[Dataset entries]
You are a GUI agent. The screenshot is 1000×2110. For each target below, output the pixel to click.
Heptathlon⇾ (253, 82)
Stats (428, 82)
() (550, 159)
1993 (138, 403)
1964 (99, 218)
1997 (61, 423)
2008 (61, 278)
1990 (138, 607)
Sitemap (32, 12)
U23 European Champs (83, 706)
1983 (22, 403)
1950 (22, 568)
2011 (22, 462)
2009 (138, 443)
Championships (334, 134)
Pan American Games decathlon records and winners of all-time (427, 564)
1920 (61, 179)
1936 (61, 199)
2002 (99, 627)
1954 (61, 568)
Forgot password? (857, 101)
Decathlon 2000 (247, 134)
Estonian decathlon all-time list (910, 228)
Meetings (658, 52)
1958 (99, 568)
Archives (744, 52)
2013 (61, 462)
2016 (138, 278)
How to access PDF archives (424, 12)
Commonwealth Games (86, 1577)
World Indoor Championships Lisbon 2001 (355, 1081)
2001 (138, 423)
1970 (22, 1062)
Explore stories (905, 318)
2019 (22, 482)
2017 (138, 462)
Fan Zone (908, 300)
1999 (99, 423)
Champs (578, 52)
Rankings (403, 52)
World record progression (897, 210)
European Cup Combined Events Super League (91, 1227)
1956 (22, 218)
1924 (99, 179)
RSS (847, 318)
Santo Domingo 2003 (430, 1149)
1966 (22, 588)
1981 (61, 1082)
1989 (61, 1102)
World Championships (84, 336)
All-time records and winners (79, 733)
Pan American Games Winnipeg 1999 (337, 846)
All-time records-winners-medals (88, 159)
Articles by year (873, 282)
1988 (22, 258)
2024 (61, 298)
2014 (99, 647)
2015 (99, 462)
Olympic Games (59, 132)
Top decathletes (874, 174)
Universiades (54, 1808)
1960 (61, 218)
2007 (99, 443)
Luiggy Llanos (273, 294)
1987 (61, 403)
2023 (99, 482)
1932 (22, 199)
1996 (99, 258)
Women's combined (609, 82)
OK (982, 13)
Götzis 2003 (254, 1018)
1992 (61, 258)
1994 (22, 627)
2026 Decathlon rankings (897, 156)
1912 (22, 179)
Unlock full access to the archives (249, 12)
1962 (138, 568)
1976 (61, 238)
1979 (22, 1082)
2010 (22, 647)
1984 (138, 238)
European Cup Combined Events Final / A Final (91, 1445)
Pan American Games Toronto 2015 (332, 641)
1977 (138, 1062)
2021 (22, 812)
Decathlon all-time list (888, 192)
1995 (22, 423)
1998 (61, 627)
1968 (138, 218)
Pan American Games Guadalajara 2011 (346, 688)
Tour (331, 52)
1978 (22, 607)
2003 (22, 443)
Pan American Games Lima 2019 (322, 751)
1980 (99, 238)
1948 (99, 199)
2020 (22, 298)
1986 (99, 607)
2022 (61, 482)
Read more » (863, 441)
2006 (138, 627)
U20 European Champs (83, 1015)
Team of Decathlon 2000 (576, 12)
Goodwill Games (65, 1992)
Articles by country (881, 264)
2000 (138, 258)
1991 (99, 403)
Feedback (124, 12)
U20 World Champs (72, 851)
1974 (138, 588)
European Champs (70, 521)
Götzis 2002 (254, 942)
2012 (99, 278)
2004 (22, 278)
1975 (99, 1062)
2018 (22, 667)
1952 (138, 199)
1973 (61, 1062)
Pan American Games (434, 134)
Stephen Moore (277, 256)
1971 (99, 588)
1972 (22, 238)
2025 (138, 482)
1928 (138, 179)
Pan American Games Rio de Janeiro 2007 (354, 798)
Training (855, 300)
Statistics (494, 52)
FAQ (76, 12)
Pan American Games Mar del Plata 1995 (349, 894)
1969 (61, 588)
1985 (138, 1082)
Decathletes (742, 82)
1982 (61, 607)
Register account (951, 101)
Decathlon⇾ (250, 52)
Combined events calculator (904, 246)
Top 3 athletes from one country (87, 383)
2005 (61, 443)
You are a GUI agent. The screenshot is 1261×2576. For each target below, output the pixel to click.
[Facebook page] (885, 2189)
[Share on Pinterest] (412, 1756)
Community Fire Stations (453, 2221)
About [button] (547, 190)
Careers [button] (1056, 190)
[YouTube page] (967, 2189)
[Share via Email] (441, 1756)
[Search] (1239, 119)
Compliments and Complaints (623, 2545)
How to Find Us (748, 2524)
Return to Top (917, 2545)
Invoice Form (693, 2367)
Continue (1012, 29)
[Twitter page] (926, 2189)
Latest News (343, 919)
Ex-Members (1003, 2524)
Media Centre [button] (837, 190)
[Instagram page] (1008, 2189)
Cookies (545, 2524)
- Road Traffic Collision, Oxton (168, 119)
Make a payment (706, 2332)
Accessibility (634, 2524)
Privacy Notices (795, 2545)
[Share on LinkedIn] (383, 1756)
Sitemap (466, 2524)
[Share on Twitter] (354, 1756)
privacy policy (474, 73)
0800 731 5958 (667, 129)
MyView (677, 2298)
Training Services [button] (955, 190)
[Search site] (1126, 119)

### Task objective
Write out all the records above again, swapping every "Sitemap" for "Site map" and keeping everything else the same.

### Task answer
You are a GUI agent. The screenshot is 1000×2110. For each target below, output the pixel to click.
Heptathlon⇾ (253, 82)
Stats (428, 82)
() (550, 159)
1993 (138, 403)
1964 (99, 218)
1997 (61, 423)
2008 (61, 278)
1990 (138, 607)
Site map (32, 12)
U23 European Champs (83, 706)
1983 (22, 403)
1950 (22, 568)
2011 (22, 462)
2009 (138, 443)
Championships (334, 134)
Pan American Games decathlon records and winners of all-time (427, 564)
1920 (61, 179)
1936 (61, 199)
2002 (99, 627)
1954 (61, 568)
Forgot password? (857, 101)
Decathlon 2000 (247, 134)
Estonian decathlon all-time list (910, 228)
Meetings (658, 52)
1958 (99, 568)
Archives (744, 52)
2013 (61, 462)
2016 (138, 278)
How to access PDF archives (424, 12)
Commonwealth Games (86, 1577)
World Indoor Championships Lisbon 2001 (355, 1081)
2001 (138, 423)
1970 (22, 1062)
Explore stories (905, 318)
2019 (22, 482)
2017 (138, 462)
Fan Zone (908, 300)
1999 (99, 423)
Champs (578, 52)
Rankings (403, 52)
World record progression (897, 210)
European Cup Combined Events Super League (91, 1227)
1956 (22, 218)
1924 (99, 179)
RSS (847, 318)
Santo Domingo 2003 (430, 1149)
1966 (22, 588)
1981 (61, 1082)
1989 (61, 1102)
World Championships (84, 336)
All-time records and winners (79, 733)
Pan American Games Winnipeg 1999 (337, 846)
All-time records-winners-medals (88, 159)
Articles by year (873, 282)
1988 (22, 258)
2024 (61, 298)
2014 (99, 647)
2015 (99, 462)
Olympic Games (59, 132)
Top decathletes (874, 174)
Universiades (54, 1808)
1960 (61, 218)
2007 (99, 443)
Luiggy Llanos (273, 294)
1987 (61, 403)
2023 (99, 482)
1932 (22, 199)
1996 (99, 258)
Women's combined (609, 82)
OK (982, 13)
Götzis 2003 (254, 1018)
1992 (61, 258)
1994 (22, 627)
2026 Decathlon rankings (897, 156)
1912 (22, 179)
Unlock full access to the archives (249, 12)
1962 (138, 568)
1976 (61, 238)
1979 (22, 1082)
2010 (22, 647)
1984 (138, 238)
European Cup Combined Events Final / A Final (91, 1445)
Pan American Games Toronto 2015 (332, 641)
1977 (138, 1062)
2021 (22, 812)
Decathlon all-time list (888, 192)
1995 (22, 423)
1998 (61, 627)
1968 (138, 218)
Pan American Games Guadalajara 2011 (346, 688)
Tour (331, 52)
1978 (22, 607)
2003 (22, 443)
Pan American Games Lima 2019 (322, 751)
1980 (99, 238)
1948 (99, 199)
2020 (22, 298)
1986 (99, 607)
2022 (61, 482)
Read more » (863, 441)
2006 (138, 627)
U20 European Champs (83, 1015)
Team of Decathlon 2000 (576, 12)
Goodwill Games (65, 1992)
Articles by country (881, 264)
2000 (138, 258)
1991 (99, 403)
Feedback (124, 12)
U20 World Champs (72, 851)
1974 (138, 588)
European Champs (70, 521)
Götzis 2002 (254, 942)
2012 (99, 278)
2004 (22, 278)
1975 (99, 1062)
2018 (22, 667)
1952 (138, 199)
1973 (61, 1062)
Pan American Games (434, 134)
Stephen Moore (277, 256)
1971 (99, 588)
1972 (22, 238)
2025 (138, 482)
1928 (138, 179)
Pan American Games Rio de Janeiro 2007 (354, 798)
Training (855, 300)
Statistics (494, 52)
FAQ (76, 12)
Pan American Games Mar del Plata 1995 (349, 894)
1969 (61, 588)
1985 (138, 1082)
Decathletes (742, 82)
1982 (61, 607)
Register account (951, 101)
Decathlon⇾ (250, 52)
Combined events calculator (904, 246)
Top 3 athletes from one country (87, 383)
2005 (61, 443)
You are a GUI agent. The screenshot is 1261×2576. For each target below, output the pixel to click.
[Facebook page] (885, 2189)
[Share on Pinterest] (412, 1756)
Community Fire Stations (453, 2221)
About [button] (547, 190)
Careers [button] (1056, 190)
[YouTube page] (967, 2189)
[Share via Email] (441, 1756)
[Search] (1239, 119)
Compliments and Complaints (623, 2545)
How to Find Us (748, 2524)
Return to Top (917, 2545)
Invoice Form (693, 2367)
Continue (1012, 29)
[Twitter page] (926, 2189)
Latest News (343, 919)
Ex-Members (1003, 2524)
Media Centre [button] (837, 190)
[Instagram page] (1008, 2189)
Cookies (545, 2524)
- Road Traffic Collision, Oxton (168, 119)
Make a payment (706, 2332)
Accessibility (634, 2524)
Privacy Notices (795, 2545)
[Share on LinkedIn] (383, 1756)
Site map (466, 2524)
[Share on Twitter] (354, 1756)
privacy policy (474, 73)
0800 731 5958 (667, 129)
MyView (677, 2298)
Training Services [button] (955, 190)
[Search site] (1126, 119)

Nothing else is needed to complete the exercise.